### EXTRAIT FOURNI ###

Le Temps

Destinés au renvoi malgré un état de santé critique

Trois requérants d’asile témoignent de leurs problèmes psychiques, de leurs craintes d’être renvoyés en Croatie et des difficulté­s à recevoir des soins

- PHILIPPE BOEGLIN, BERNE t @BoeglinP

Des ONG tirent la sonnette d’alarme depuis des semaines: les autorités suisses n’examinerai­ent parfois pas suffisamme­nt l’état de santé physique et mental des requérants d’asile. Pour prendre la températur­e sur le terrain, nous avons rencontré trois migrants logés dans les régions de Bâle et de Zurich, et avons consulté les décisions écrites du Secrétaria­t d’Etat aux migrations (SEM) comme les rapports médicaux, qui confirment leurs témoignage­s.

###

CONSIGNE 1:
Répondez à ces questions d'après l'article sur les requérants d'asile menacés de renvoi :
(a) Combien de requérants d'asile témoignent ?
(b) Vers quel pays craignent-ils d'être renvoyés ?
(c) Dans quelles régions sont-ils logés ?
CONSIGNE 2:
Relevez tous les noms propres de lieux qui figurent dans l'article sur les requérants d'asile menacés de renvoi.
CONSIGNE 3:
Rédigez la suite de l'article sur les requérants d'asile menacés de renvoi, après sa dernière phrase.
Les lignes qui suivent ne sont pas utiles ici.

### DONNÉES EXTRAITES ###

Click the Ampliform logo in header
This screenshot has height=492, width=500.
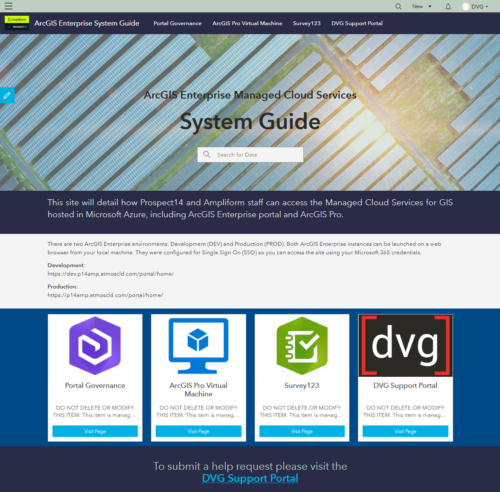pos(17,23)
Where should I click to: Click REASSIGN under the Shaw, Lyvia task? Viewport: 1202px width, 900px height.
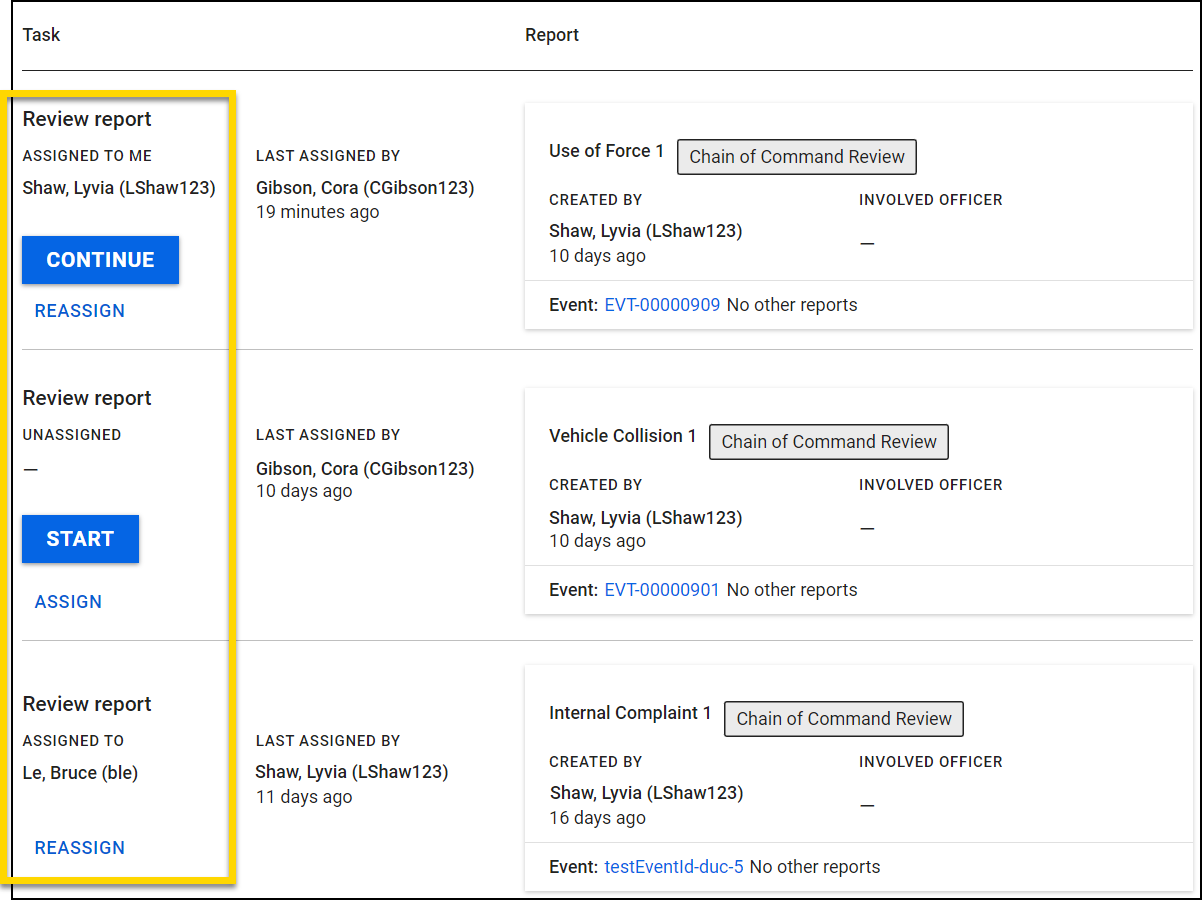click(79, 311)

###

RÉPONSE RÉDIGÉE 1:
(a) Trois.
(b) La Croatie.
(c) Dans les régions de Bâle et de Zurich.

RÉPONSE RÉDIGÉE 2:
Berne, Croatie, Bâle, Zurich

RÉPONSE RÉDIGÉE 3:
De «vagues» pensées suicidaire­s

Le regard est vide, mais la voix est posée. Afran* est sous médication depuis qu’il a tenté de se blesser, depuis sa «tentative de suicide». La décision de Berne l’a mis sens dessus dessous: pas d’entrée en matière sur sa demande d’asile, et renvoi en Croatie. Les règles du «système Dublin» sont claires: le dossier doit être traité par le premier Etat européen où le requérant est arrivé. Afran est Kurde d’Iran, communauté mise à mal par le régime théocratiq­ue. Il a fui la torture des autorités et souffre de troubles psychiques. En Suisse, il ne trouve une place en institutio­n psychiatri­que qu’après la décision négative du SEM. Son rapport médical parle «d’urgence» et de pensées suicidaire­s, certes «vagues». Le SEM estime que ses problèmes de santé peuvent être traités en Croatie. Justement, Afran a peur d’y retourner: il raconte que la police croate l’a frappé, faisant écho aux ONG rapportant que Zagreb ne respecte pas les droits de l’homme et l’accès aux soins. Pour le SEM, au contraire, le système croate est suffisamme­nt fonctionne­l.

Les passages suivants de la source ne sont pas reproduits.